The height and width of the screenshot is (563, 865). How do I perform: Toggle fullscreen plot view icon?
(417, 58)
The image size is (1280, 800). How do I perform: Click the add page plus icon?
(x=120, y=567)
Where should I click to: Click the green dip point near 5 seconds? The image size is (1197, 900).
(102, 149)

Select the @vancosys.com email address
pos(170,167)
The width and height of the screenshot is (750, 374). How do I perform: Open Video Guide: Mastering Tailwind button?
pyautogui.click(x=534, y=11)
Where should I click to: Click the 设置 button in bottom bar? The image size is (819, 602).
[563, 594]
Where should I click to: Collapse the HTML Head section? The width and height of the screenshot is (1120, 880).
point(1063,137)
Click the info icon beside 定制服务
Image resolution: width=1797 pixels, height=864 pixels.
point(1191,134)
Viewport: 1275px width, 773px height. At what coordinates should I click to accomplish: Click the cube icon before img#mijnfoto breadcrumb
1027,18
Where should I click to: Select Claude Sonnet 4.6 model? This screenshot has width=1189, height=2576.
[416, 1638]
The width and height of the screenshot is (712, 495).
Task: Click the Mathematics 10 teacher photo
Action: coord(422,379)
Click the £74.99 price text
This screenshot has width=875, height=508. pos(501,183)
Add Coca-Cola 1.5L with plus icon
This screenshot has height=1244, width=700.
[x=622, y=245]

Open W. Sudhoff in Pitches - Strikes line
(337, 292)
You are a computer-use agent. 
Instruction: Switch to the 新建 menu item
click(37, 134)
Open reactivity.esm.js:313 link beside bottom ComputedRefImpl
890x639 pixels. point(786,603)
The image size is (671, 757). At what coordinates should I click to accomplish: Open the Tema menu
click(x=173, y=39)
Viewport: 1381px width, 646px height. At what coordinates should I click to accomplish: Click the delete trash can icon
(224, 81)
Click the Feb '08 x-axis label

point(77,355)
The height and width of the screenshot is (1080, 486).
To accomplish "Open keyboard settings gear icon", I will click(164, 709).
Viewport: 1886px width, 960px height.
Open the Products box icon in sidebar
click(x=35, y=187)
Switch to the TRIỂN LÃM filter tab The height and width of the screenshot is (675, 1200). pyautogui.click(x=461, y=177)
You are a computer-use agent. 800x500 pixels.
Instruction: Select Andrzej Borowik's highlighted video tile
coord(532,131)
########
### What you are asked to do:
Copy the lines above, please. Keep them exact.

### Written response:
The height and width of the screenshot is (563, 865). How do I perform: Toggle fullscreen plot view icon?
(417, 58)
The image size is (1280, 800). How do I perform: Click the add page plus icon?
(x=120, y=567)
Where should I click to: Click the green dip point near 5 seconds? The image size is (1197, 900).
(102, 149)

Select the @vancosys.com email address
pos(170,167)
The width and height of the screenshot is (750, 374). How do I perform: Open Video Guide: Mastering Tailwind button?
pyautogui.click(x=534, y=11)
Where should I click to: Click the 设置 button in bottom bar? The image size is (819, 602).
[563, 594]
Where should I click to: Collapse the HTML Head section? The width and height of the screenshot is (1120, 880).
point(1063,137)
Click the info icon beside 定制服务
Image resolution: width=1797 pixels, height=864 pixels.
point(1191,134)
Viewport: 1275px width, 773px height. At what coordinates should I click to accomplish: Click the cube icon before img#mijnfoto breadcrumb
1027,18
Where should I click to: Select Claude Sonnet 4.6 model? This screenshot has width=1189, height=2576.
[416, 1638]
The width and height of the screenshot is (712, 495).
Task: Click the Mathematics 10 teacher photo
Action: coord(422,379)
Click the £74.99 price text
This screenshot has width=875, height=508. pos(501,183)
Add Coca-Cola 1.5L with plus icon
This screenshot has height=1244, width=700.
[x=622, y=245]

Open W. Sudhoff in Pitches - Strikes line
(337, 292)
You are a computer-use agent. 
Instruction: Switch to the 新建 menu item
click(37, 134)
Open reactivity.esm.js:313 link beside bottom ComputedRefImpl
890x639 pixels. point(786,603)
The image size is (671, 757). At what coordinates should I click to accomplish: Open the Tema menu
click(x=173, y=39)
Viewport: 1381px width, 646px height. At what coordinates should I click to accomplish: Click the delete trash can icon
(224, 81)
Click the Feb '08 x-axis label

point(77,355)
The height and width of the screenshot is (1080, 486).
To accomplish "Open keyboard settings gear icon", I will click(164, 709).
Viewport: 1886px width, 960px height.
Open the Products box icon in sidebar
click(x=35, y=187)
Switch to the TRIỂN LÃM filter tab The height and width of the screenshot is (675, 1200). pyautogui.click(x=461, y=177)
You are a computer-use agent. 800x500 pixels.
Instruction: Select Andrzej Borowik's highlighted video tile
coord(532,131)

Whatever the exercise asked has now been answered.